Idea 2: extend the WIM file format to store a SHA-256 or BLAKE2 checksum
alongside each SHA-1, in a way such that old software would see the SHA-1 only.
wimlib would compute, store, and check both checksums. This may be a way to
solve the problem in the shorter term, but it seems like a complicated hack.
Idea 3: without changing the on-disk format, just try to detect SHA-1
collisions and warn the user about them so they can address the problem
themselves. One way this could be done is by computing the SHA-256 or BLAKE2
for each added file temporarily, just for keeping in-memory, and noticing when
the SHA-1 is the same but the stronger checksum is different. This should be
pretty straightforward to implement, though of course it's not a full solution,
and it would only be possible to detect collisions with new files only, not
existing files in the archive (unless the latter had the stronger checksum
stored somewhere of course).
For now I don't have time to decide on anything specifically, so I am just going
to wait and see for now.
It's simpler for me to use this forum. I don't want to create additional account at another forum.
As I understand now there are two main cases when wim is used:
1) Windows installers - sha-1 collision is not problem for that case.

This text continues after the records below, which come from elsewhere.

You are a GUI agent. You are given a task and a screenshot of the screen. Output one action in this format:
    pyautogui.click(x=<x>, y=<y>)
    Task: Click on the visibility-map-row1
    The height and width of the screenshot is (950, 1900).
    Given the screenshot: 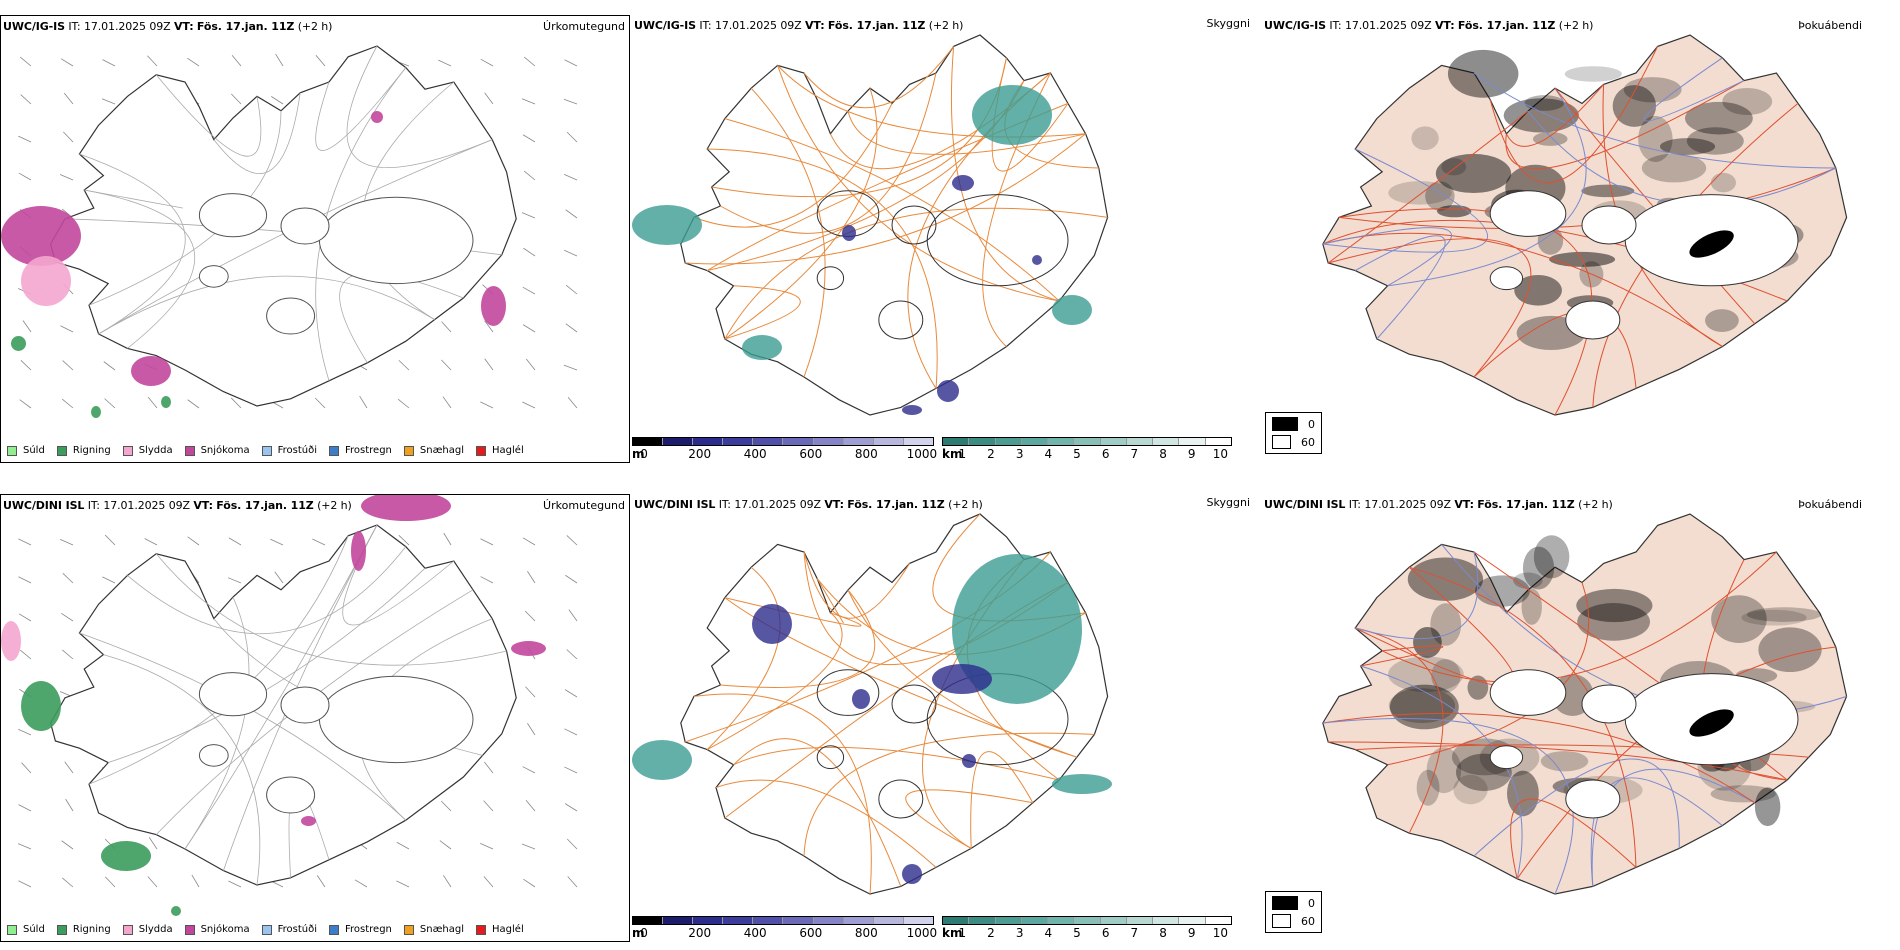 What is the action you would take?
    pyautogui.click(x=870, y=225)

2) Backup and archive tasks - sha-1 collision can be problem in some cases. Maybe even some undesirable effects are possible. I suppose you test DISM for different cases. So you can check current DISM with collision files.

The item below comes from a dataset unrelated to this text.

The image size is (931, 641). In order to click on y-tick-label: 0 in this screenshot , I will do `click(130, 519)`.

BTW, some old wim version uses index of file instead of SHA-1. So maybe it's possible to use something like that instead of SHA-1.
Do we really need the reference via hash ?
Maybe simple index of file is OK?
We still can store SHA-1 for data. But files will link data via index.
Last edit: Igor Pavlov 2017-02-27
Yes, I did test DISM; it behaves the same as wimlib and 7-Zip, which is to
incorrectly link the colliding files to the same contents.
It would be possible to identify file contents by index, but to be compatible it
would have to be the second part of the identifier after the SHA-1. In other
words, each SHA-1 would identify a set of file contents (of size > 1 only if
there is a SHA-1 collision), and the index would identify a specific file
contents in that set.
But the real problem is that you cannot efficiently identify duplications
without a strong checksum, since without strong checksum you'd need to compare
the full file contents before you know it's really a duplicate.
As I mentioned, you could compute a strong checksum, like SHA-256 or BLAKE2,
temporarily while adding files and use it to identify duplications. But unless
you actually store the strong checksum in the archive, then you will not be able
to reliably identify a duplication between a new file and a file that already
existed in the archive. I don't think there's a way around that, other than
actually storing the strong checksums in the archive somewhere.
Note that it's pretty easy to add custom fields to WIM directory entries using
the "tagged items" feature (see tagged_items.c in the wimlib source code), and
any unrecognized custom fields get ignored by DISM / WIMGAPI. However, there
doesn't appear to be a way to add fields to the blob descriptors (a.k.a.
"lookup table entries"), as they have a fixed size of 50 bytes.